Censés sans être dans le secret du milieu des éditions, les auteurs du livre ont suivi le cheminement classique pour publier le bouquin ce qui, normalement, nécessite la collaboration d’un avocat, au demeurant un notaire. Alors, faut-il bien qu’on nous dise que la loi française autorise le fait signer sous le sceau de l’anonymat, comme dans un vulgaire tract, un livre assez subversif pour un régime entretenant de très bonnes relations avec la France de Chirac. Que comprendre de cette réflexion contenue dans la conclusion du livre « Comment se porte aujourd’hui le Mali ? Mal, mal et mal! Le chômage, l’absence de perspectives d’avenir, la précarité, la pauvreté etc. ont tué tout espoir chez les citoyens. Et l’apparente accalmie politique et syndicale n’est que la conséquence de la corruption par le régime de certains syndicalistes, journalistes et leaders politiques et de l’Aeem (Association des élèves et étudiants du Mali) qui émargent à la Présidence de la République, à la Sécurité d’Etat et au ministère de l’Education nationale.

Suite à la déception créée par les leaders politiques, nous invitons la jeunesse malienne à jeter les bases du renouvellement de la classe politique d’une autre époque qui craint la compétition politique…cette classe politique qui préfère la prostitution politique au combat courageux et noble pour la conquête de l’exercice du pouvoir. Nous invitons tous les militaires qui ne sont pas compromis et qui refusent la délation tout en restant des hommes d’honneur, les policiers, gendarmes, douaniers, enseignants, magistrats, opérateurs économiques privés, les exclus, les frustrés, les déçus du système ATT, tous les hommes et femmes compétents, patriotes et incorruptibles à se mobiliser pour l’avènement d’un autre Mali. Majoritaires, nous n’avons pas le droit d’abdiquer pour l’amour de notre pays et par devoir de génération.’’
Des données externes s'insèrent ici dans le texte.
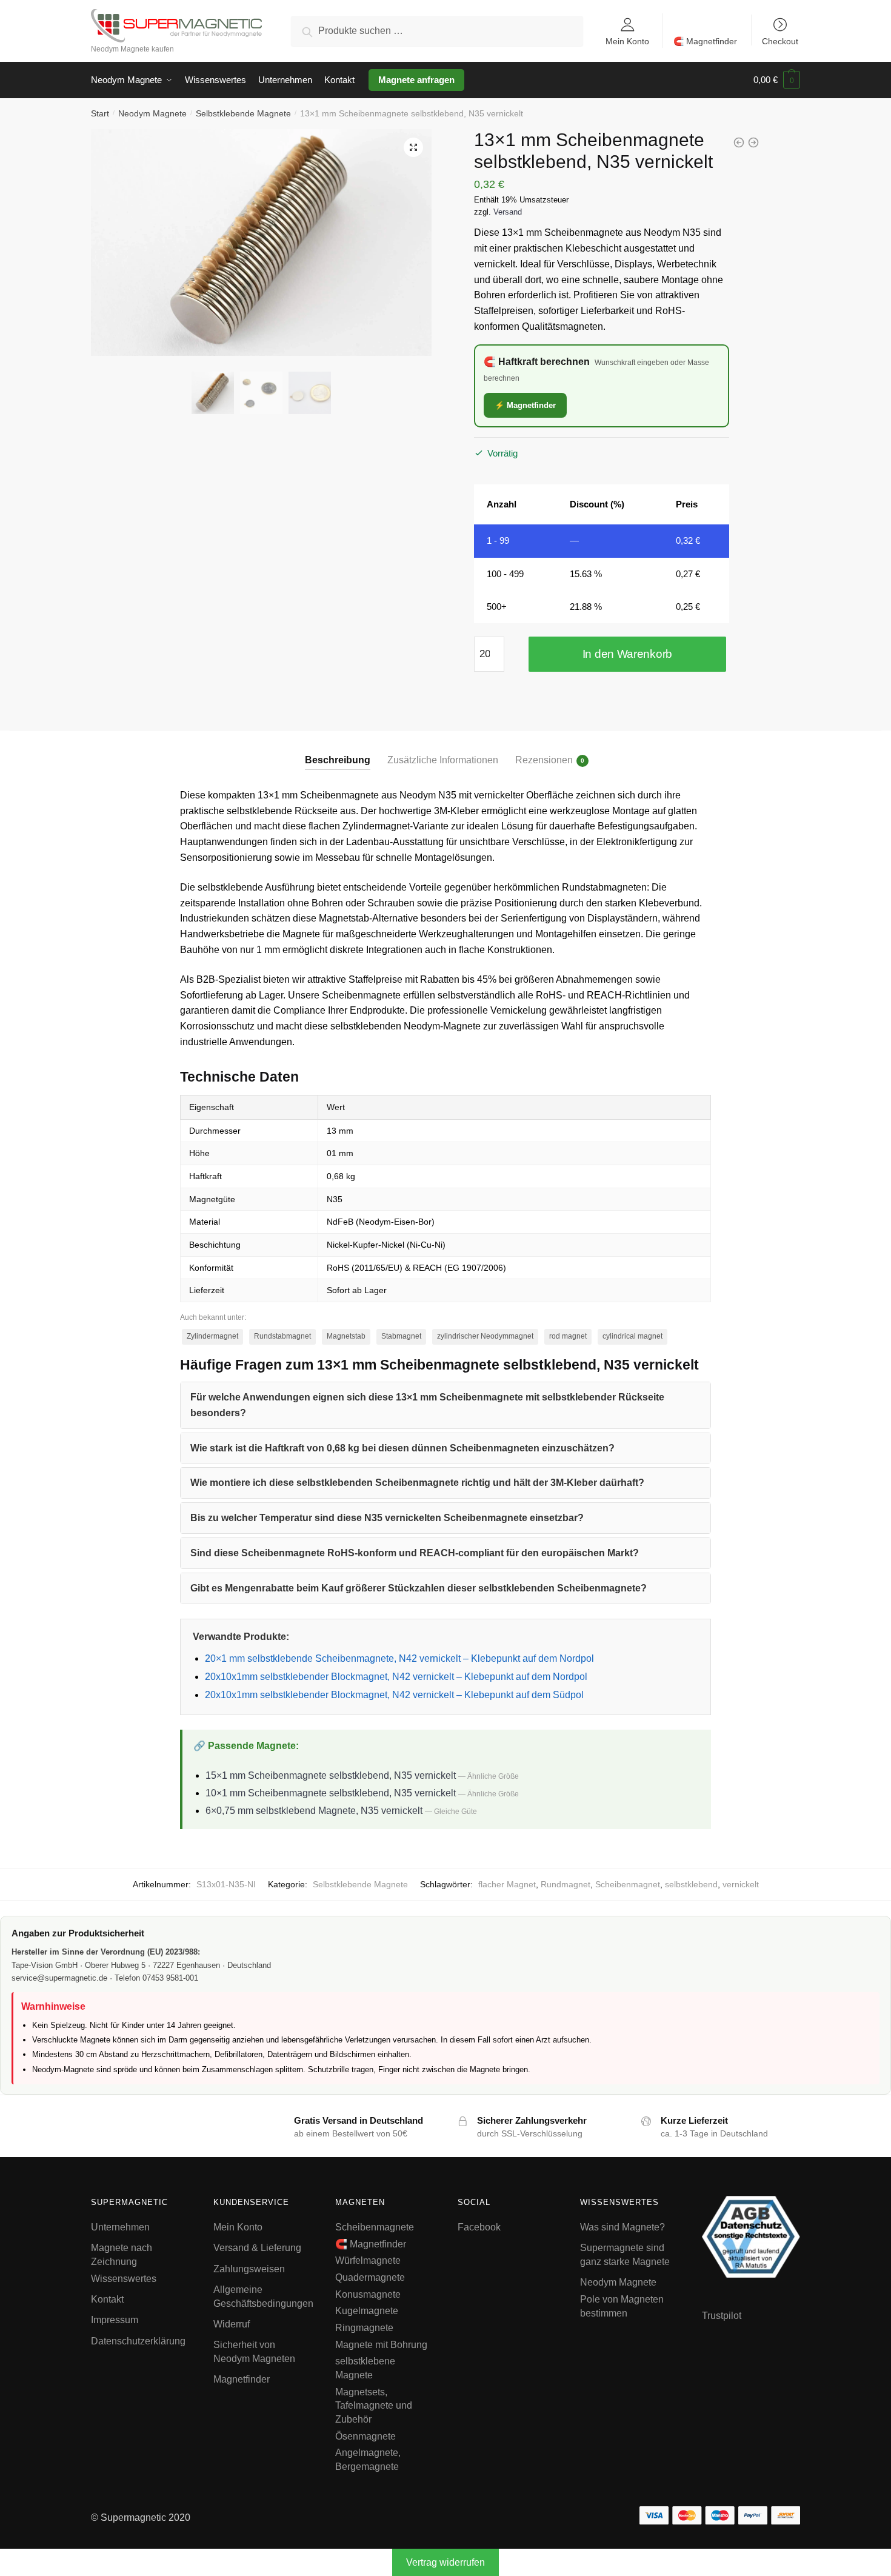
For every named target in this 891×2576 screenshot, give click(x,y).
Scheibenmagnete (374, 2227)
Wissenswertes (123, 2278)
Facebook (479, 2227)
Les libertés françaises vont-elles au-delà des intérêts de la France vis-à-vis de ses partenaires étrangers, et de la manière avec laquelle, le livre est écrit ? Il est vrai, qu’avant ATT- cratie, d’autres bouquins édités en France avaient mis en mal les rapports entre la France et les chefs d’Etat des pays épinglés, mais tous avaient plus ou moins une signature bien connue. ‘’Notre ami le roi’’, de Gilles Perrault et Christine Daure – Jouvin par exemple.

Que dire de ce commentaire de Rfi par rapport aux accidentés de Somo, le lendemain de la fête de Wabaria, lorsque, parlant des jeunes du mouvement citoyen, il a fait allusion ‘’au parti d’ATT qui ne dit pas son nom’’? Comment la cellule africaine de l’Elysée, si elle existe encore, a laissé ce livre qui pourrait jeter un coup de froid sur les relations entre Paris et Bamako, Chirac et ATT étant de surcroît censés entretenir des rapports particuliers? Paris est-il en train de lâcher  ATT comme le prétendent les mauvaises langues?